As such the best we can do is allow business cycle downturns to work themselves out. Yes, this process will suck. Yes, people will lose their jobs. Yes, people will go bankrupt. But we must never, ever backstop businesses – including banks. We can (and should) backstop depositors (people) through a self-funded insurance fund (which is what the FDIC is supposed to be, and would be if run correctly) but even there we can’t make people 100% whole, as it drives them to "reach for yield" and thus chase insolvent institutions.
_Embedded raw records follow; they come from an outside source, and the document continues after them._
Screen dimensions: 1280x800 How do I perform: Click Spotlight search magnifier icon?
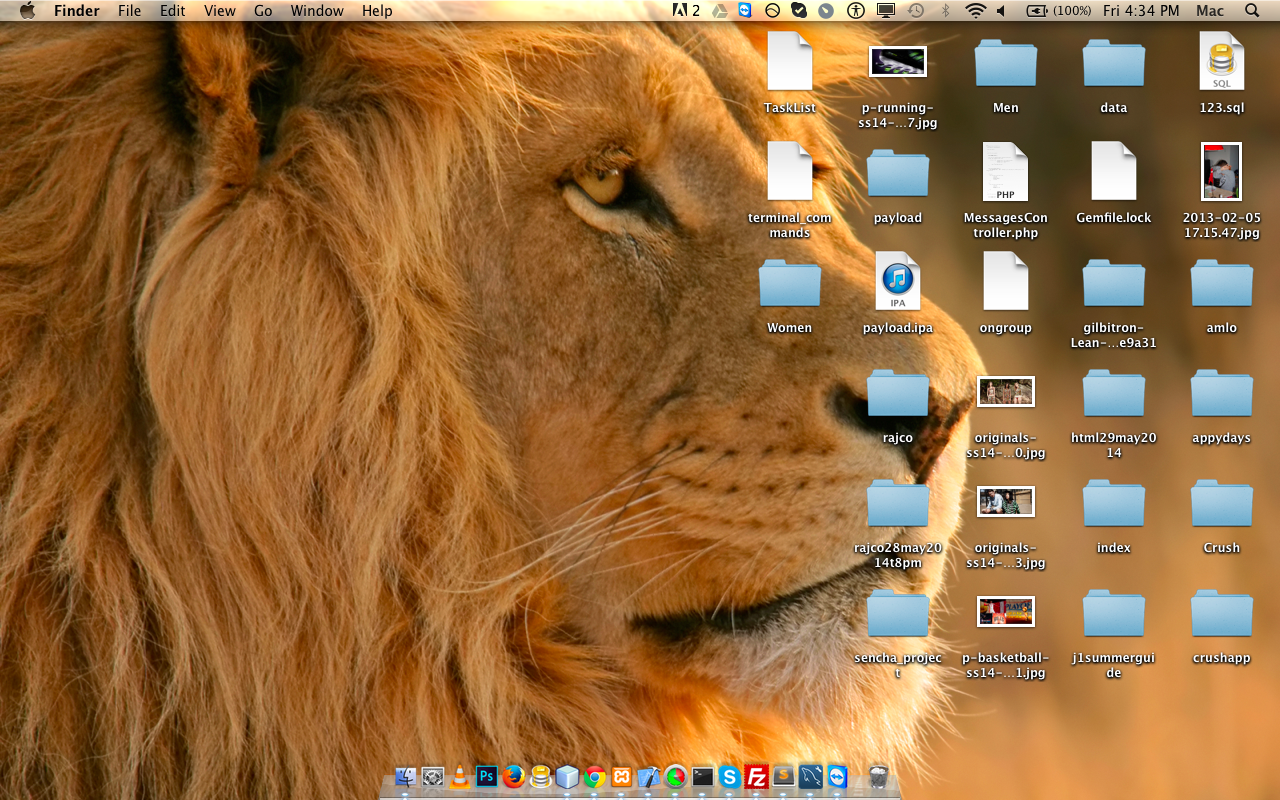tap(1252, 11)
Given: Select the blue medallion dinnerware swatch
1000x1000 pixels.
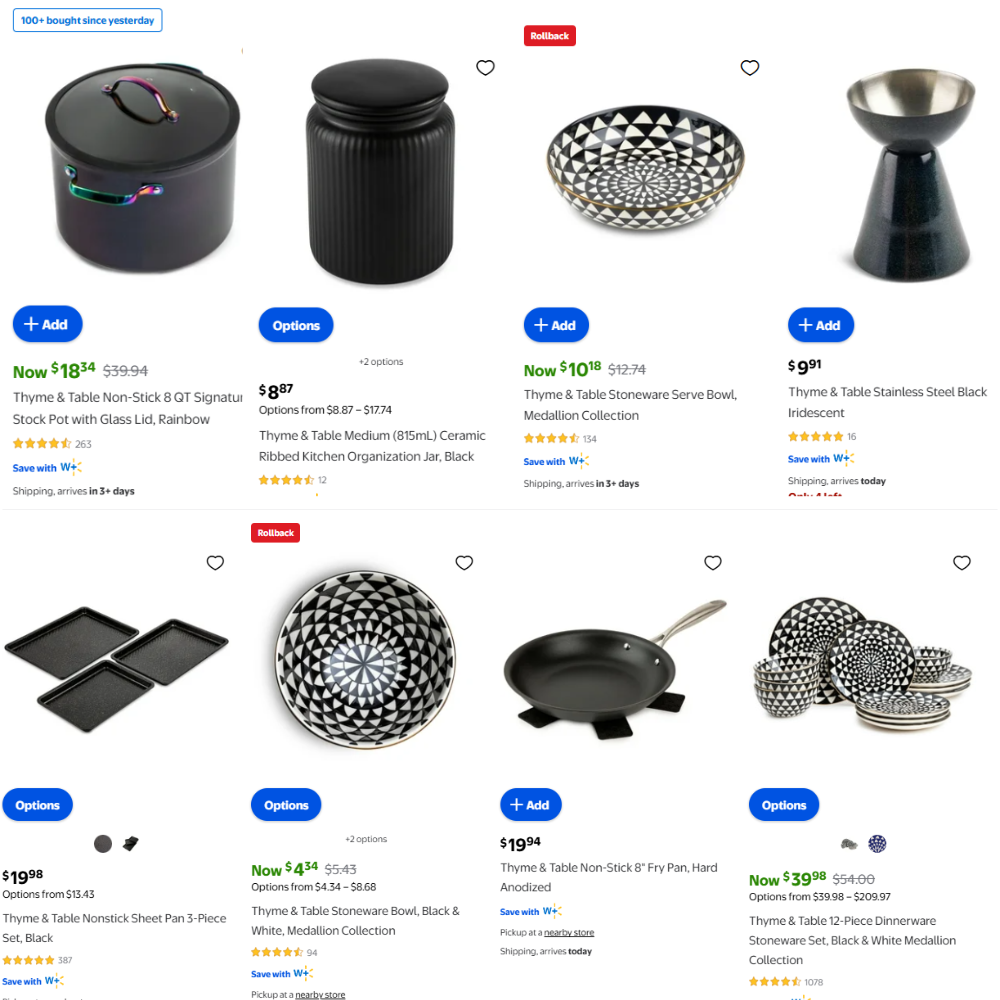Looking at the screenshot, I should (878, 844).
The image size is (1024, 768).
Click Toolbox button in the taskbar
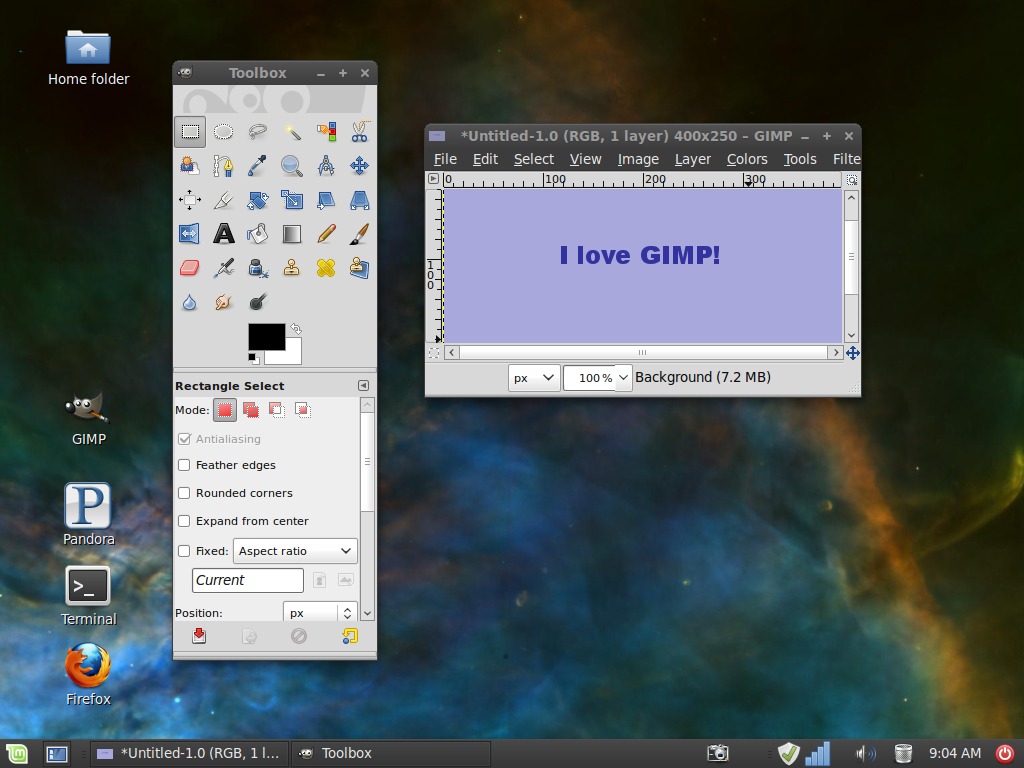pyautogui.click(x=392, y=753)
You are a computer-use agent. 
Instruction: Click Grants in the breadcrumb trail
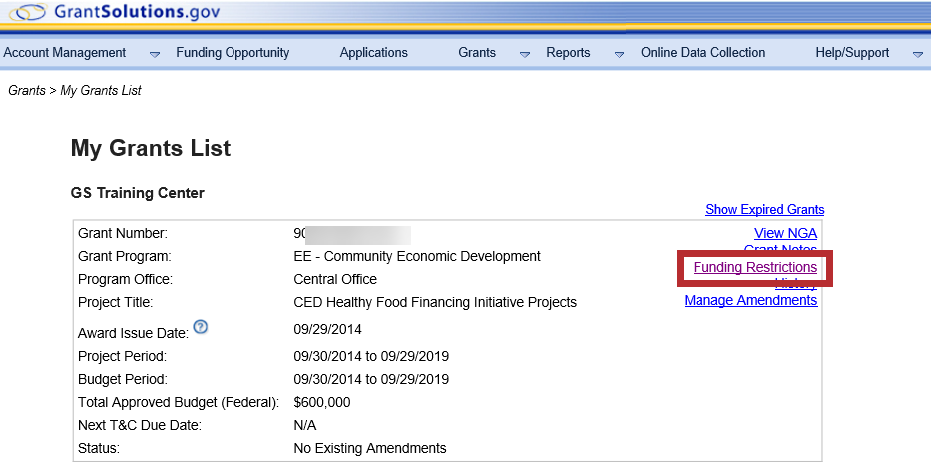click(26, 91)
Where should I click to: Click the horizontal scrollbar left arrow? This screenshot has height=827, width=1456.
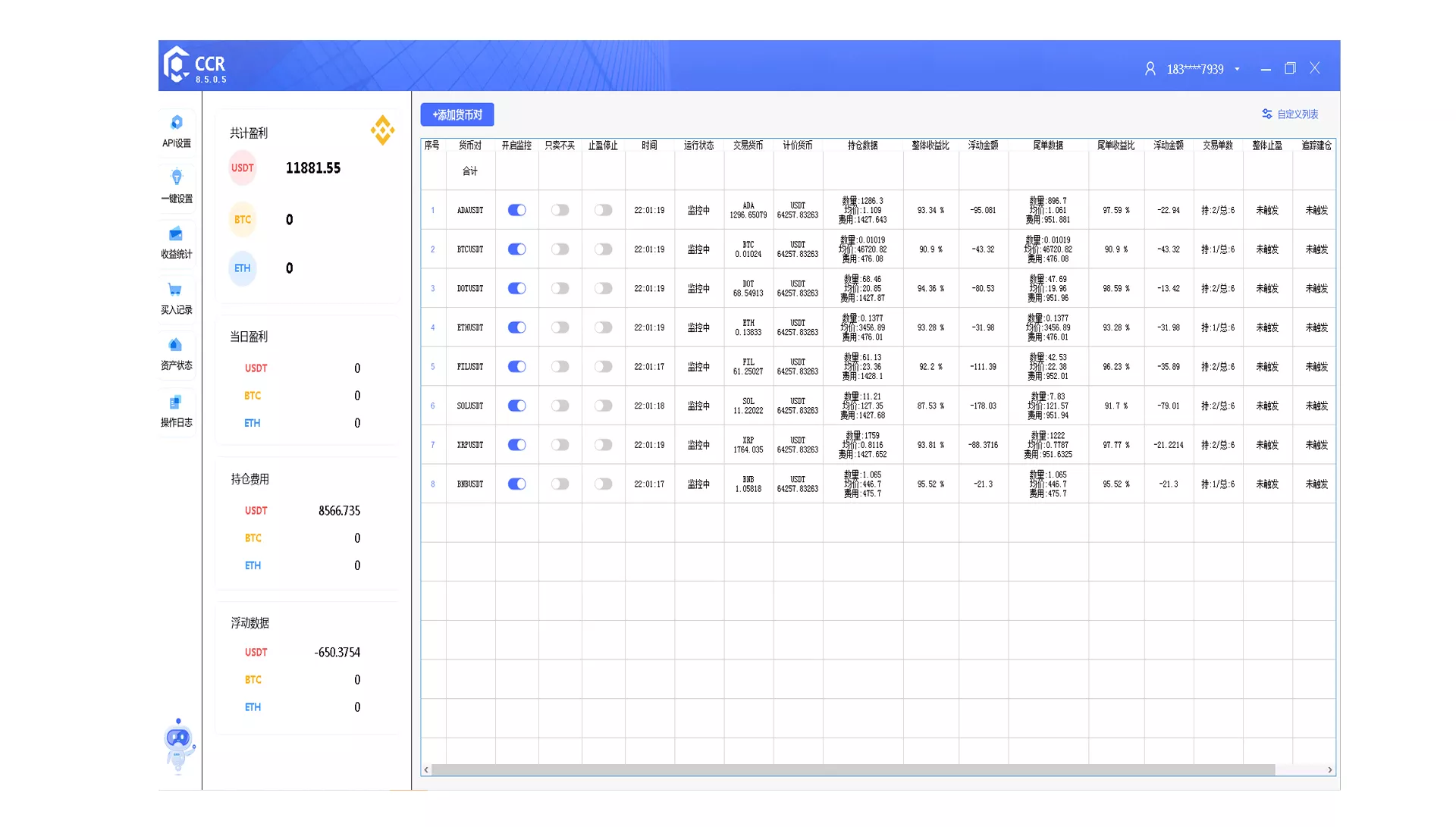point(426,770)
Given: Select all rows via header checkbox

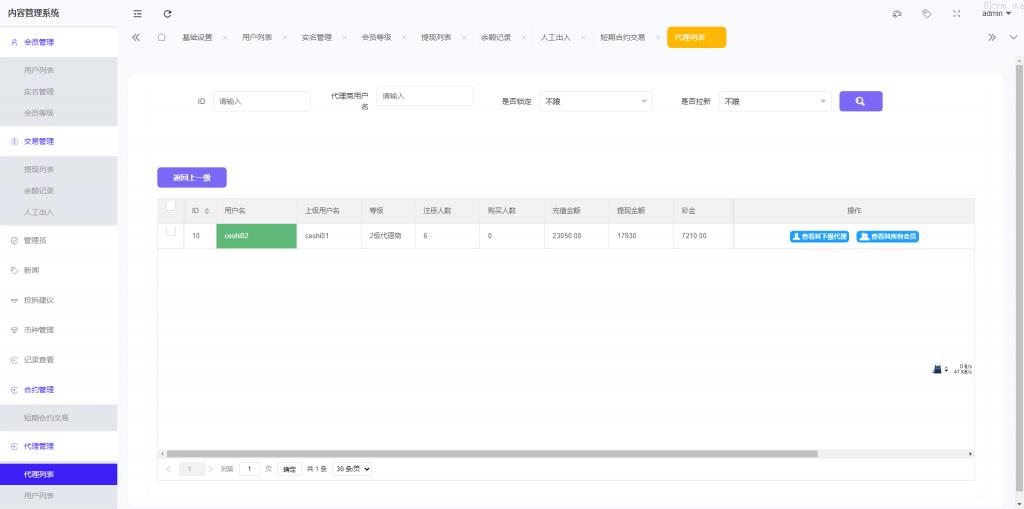Looking at the screenshot, I should pyautogui.click(x=170, y=206).
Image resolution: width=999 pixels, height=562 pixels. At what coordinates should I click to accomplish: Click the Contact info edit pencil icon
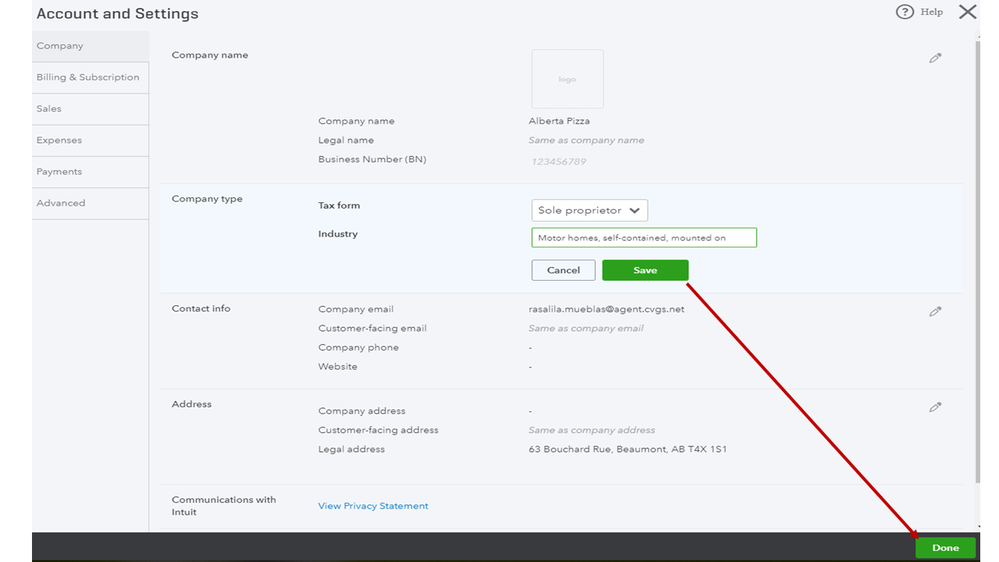click(935, 312)
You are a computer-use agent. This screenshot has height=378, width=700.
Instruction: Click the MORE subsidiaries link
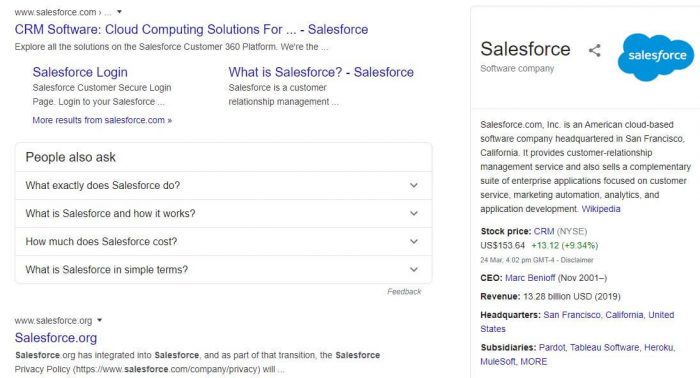click(533, 361)
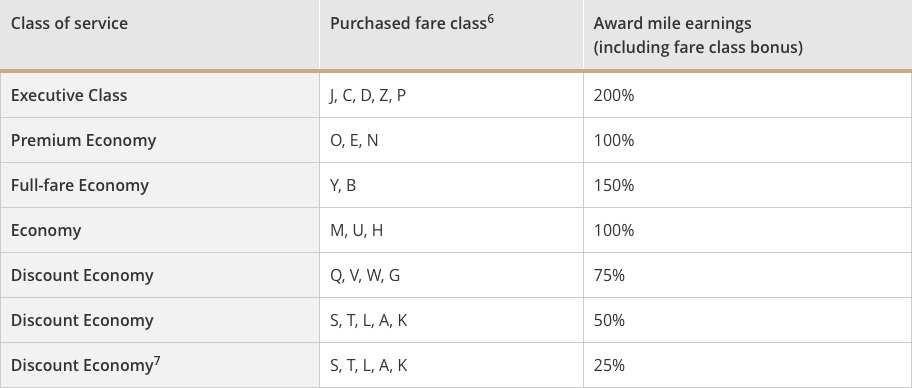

Changing the FDIC to pay 80% of insured deposits (instead of 100%) would be sufficient to both prevent people from being bankrupted but also stop the "chase for yield" that winds up supporting those who have already gone bust.
I remain willing and able to get on that plane or in that car and come testify before any body of Congress, under oath, or lay it all out on any form of broadcast media.
But Congress doesn’t want to hear it, and "Tout TV" sure as hell doesn’t want to broadcast it – especially not the above chart and what it means, even though that, properly explained, makes everything crystal-clear – and irrefutably so.
It sucks to have to say "See, I told you so!", because we had an opportunity to flush these banksters down the toilet in 2007 and 2008, and failed to take it. Yes, we would have had to recognize the Depression we are in right now, but by now it would be over and employment would be truly recovering. We would have been forced to put in place something like The Fair Tax to keep our government from imploding and that would have brought 70% or more of all the multinational corporations to our shores over the intervening couple of years, stabilizing our economy. We would have broken the back of the bankster cartel, jailed a bunch of ’em and made damn sure it could not happen again by re-imposing Glass-Steagall. Those who were not jailed would have fled to other nations, waving their fingers at us at how "those countries" would be better off. Then they would have flushed in their excessive debt loads while we, in America, would have taken our medicine already.
Yes, all this would have been at the rest of the world’s expense – that’s what happens when you do it right and everyone else does it wrong.
But we didn’t choose to do that. We still can do the right thing, by the way, but now the damage is greater, because you can’t unbreak an egg. The $3 trillion+ that we borrowed and spent is gone.
Our options remain as they were in 2007. We can take our medicine and accept the damage that has already been done yet papered over and shoveled under the carpet or we can continue to lie and pray that we don’t end up like Greece.
But prayer doesn’t work when you’re asking God to intervene against a mathematical reality that you created by your own hand, and thus what’s coming – and you’re asking for the divine to stop – is something you deserve.